A Study of Avastin (Bevacizumab) Plus Crossover Fluoropyrimidine-Based Chemotherapy in Patients With Metastatic Colorectal Cancer.

Phase 3

Completed

• Conditions: Colorectal Cancer
• Interventions: Drug: Chemotherapy; Drug: Bevacizumab

• Registration Number: NCT00700102
• Lead Sponsor: Hoffmann-La Roche

Brief Summary

This study will evaluate the efficacy and safety of adding bevacizumab to crossover fluoropyrimidine-based chemotherapy in patients with metastatic colorectal cancer who have experienced disease progression under first line treatment with standard chemotherapy plus bevacizumab. Participants will receive chemotherapy alone, or in combination with bevacizumab. The anticipated time on study treatment is until disease progression or unacceptable toxicity occurs.

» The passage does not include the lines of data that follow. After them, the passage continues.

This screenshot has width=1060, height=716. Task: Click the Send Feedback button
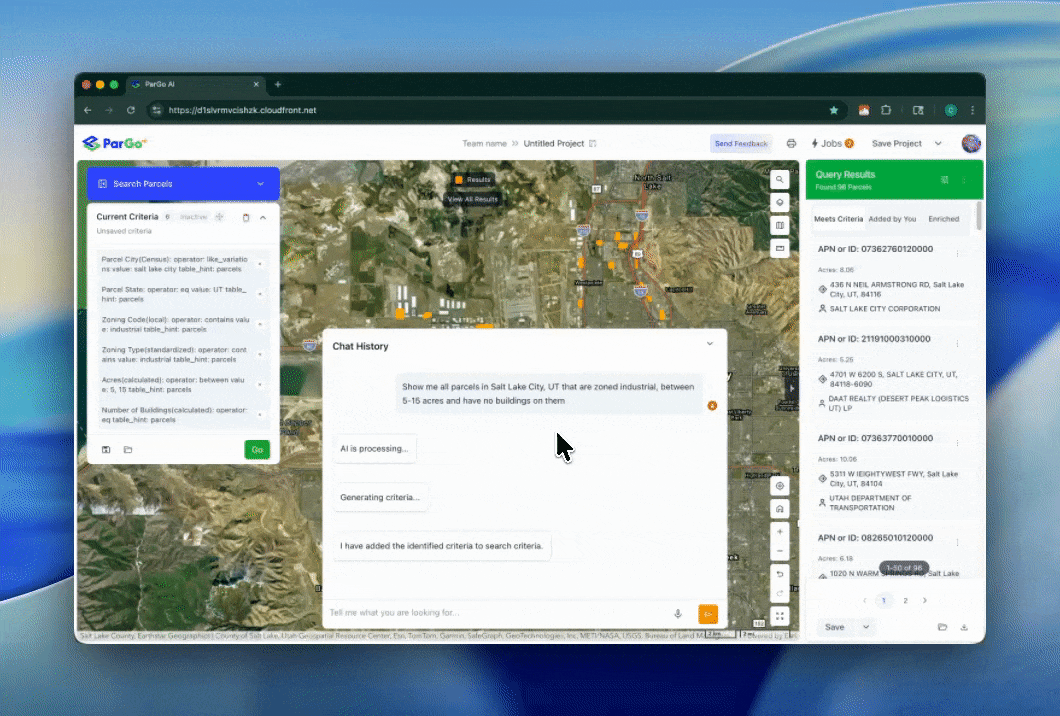(x=741, y=144)
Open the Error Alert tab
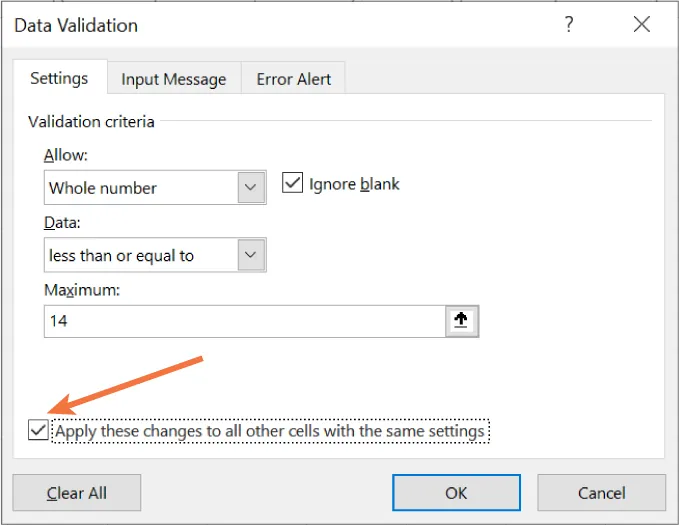 295,79
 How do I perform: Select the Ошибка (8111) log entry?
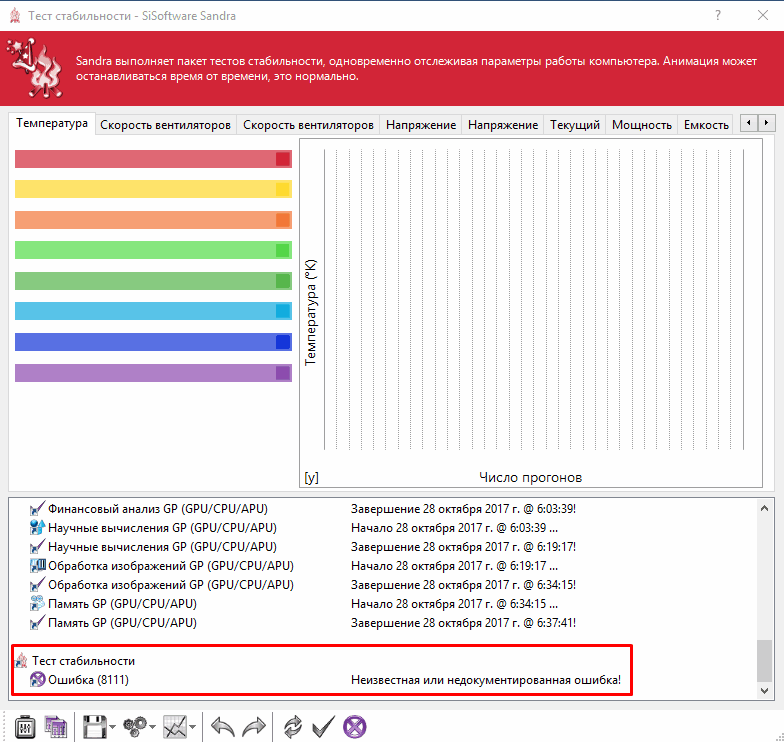point(86,680)
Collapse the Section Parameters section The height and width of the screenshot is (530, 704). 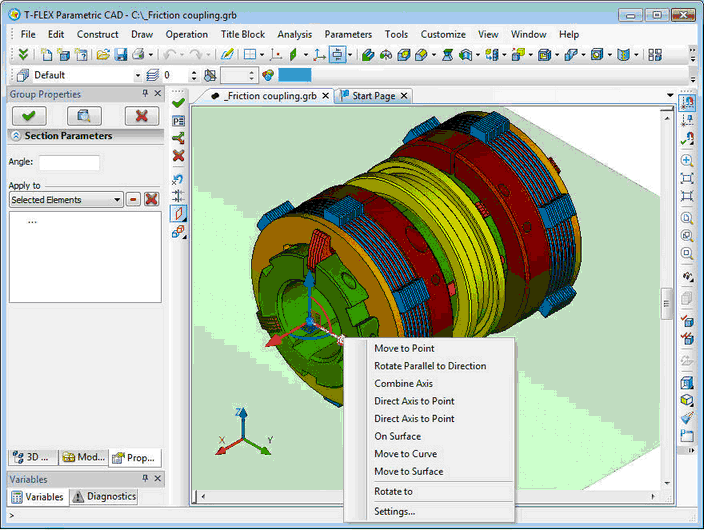(x=16, y=136)
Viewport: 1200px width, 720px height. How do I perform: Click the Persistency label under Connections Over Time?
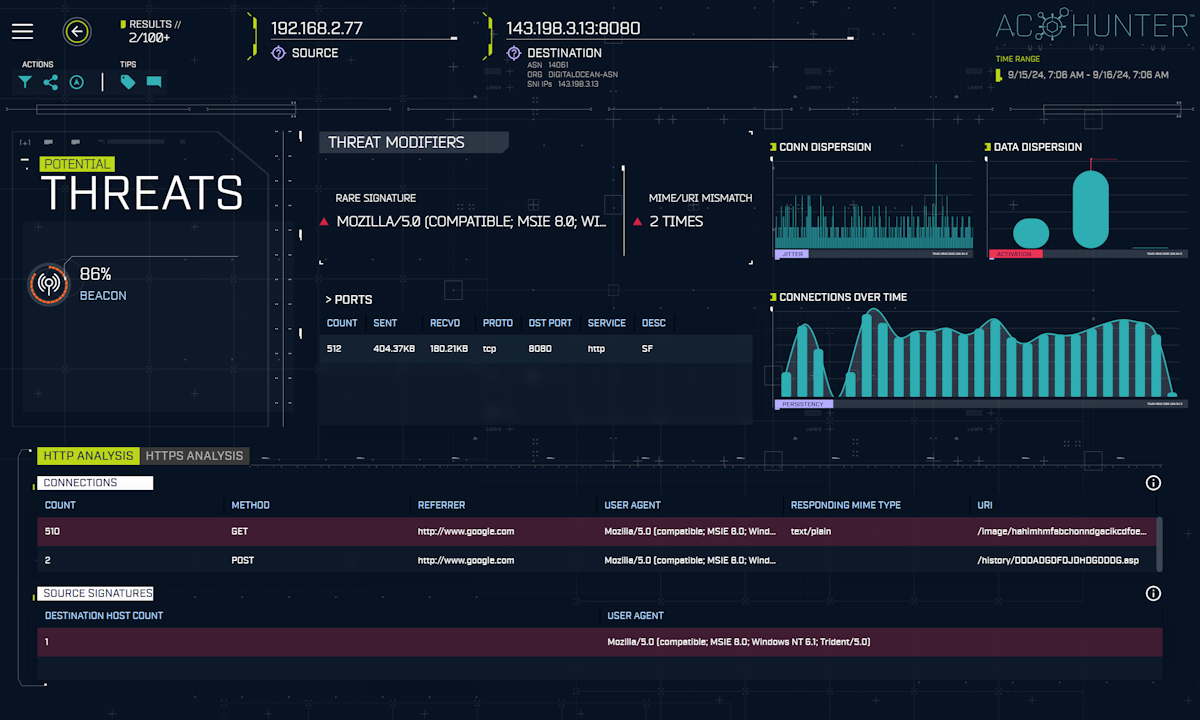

Participants are allowed to continue on bevacizumab, even after stopping chemotherapy.

Detailed Description

Not available

Study Timeline

• Study Start: 2006-02
• Study First Submitted: 2008-06-17
• Study First Submitted QC: 2008-06-17
• Study First Posted: 2008-06-18
• Primary Completion: 2013-05
• Study Completion: 2013-05
• Status Verified: 2015-07
• Results First Submitted: 2015-07-02
• Results First Submitted QC: 2015-07-02
• Last Update Submitted: 2015-07-02
• Results First Posted: 2015-07-30
• Last Update Posted: 2015-07-30

Recruitment & Eligibility

• Status: COMPLETED
• Sex: All
• Target Recruitment: 820

Inclusion Criteria

• Adult patients, >=18 years of age
• Metastatic colorectal cancer and disease progression
• Previously treated with first-line chemotherapy plus Avastin
• Eastern Cooperative Oncology Group (ECOG) performance status <=2.

Exclusion Criteria

• Diagnosis of progression of disease more than 3 months after last Avastin administration
• First-line patients with progression-free survival in first-line of <3 months
• Patients receiving less than 3 consecutive months of Avastin in first-line therapy
• Past or current history (within the last 2 years prior to treatment start) of other malignancies, except for curatively treated basal and squamous cell cancer of the skin or in situ cancer of the cervix
• Clinically significant cardiovascular disease within 6 months prior to start of study treatment
• Known central nervous system (CNS) disease, except for treated CNS metastases as defined by protocol

Study & Design

• Study Type: INTERVENTIONAL
• Study Design: PARALLEL

Arm && Interventions

Group	Intervention	Description
Chemotherapy	Chemotherapy	Chemotherapy alone until disease progression, unacceptable toxicity, or patient refusal
Chemotherapy + Bevacizumab	Chemotherapy	Chemotherapy and Bevacizumab until disease progression, unacceptable toxicity, or patient refusal
Chemotherapy + Bevacizumab	Bevacizumab	Chemotherapy and Bevacizumab until disease progression, unacceptable toxicity, or patient refusal

Primary Outcome Measures

Name	Time	Method
Overall Survival: Time From Randomization to Death From Any Cause	within 6.5 years

Secondary Outcome Measures

Name	Time	Method
Participants With Progression Free Survival Event	within 6.5 years
Response Rate: Percentage of Participants With Best Overall Response, Defined as Confirmed Complete Response (CR) or Partial Response (PR) According to RECIST Criteria	within 6.5 years
Response Rate: Participants With Response Status Based on RECIST Criteria	within 6.5 years	Response Evaluation Criteria In Solid Tumors (RECIST) is a set of published rules that define when tumors in cancer patients improve ("respond"), stay the same ("stabilize"), or worsen ("progress") during treatment.
Overall Survival: Months From Time of First Line Therapy	within approximately 9.6 years
Progression Free Survival: Time to Event	within 6.5 years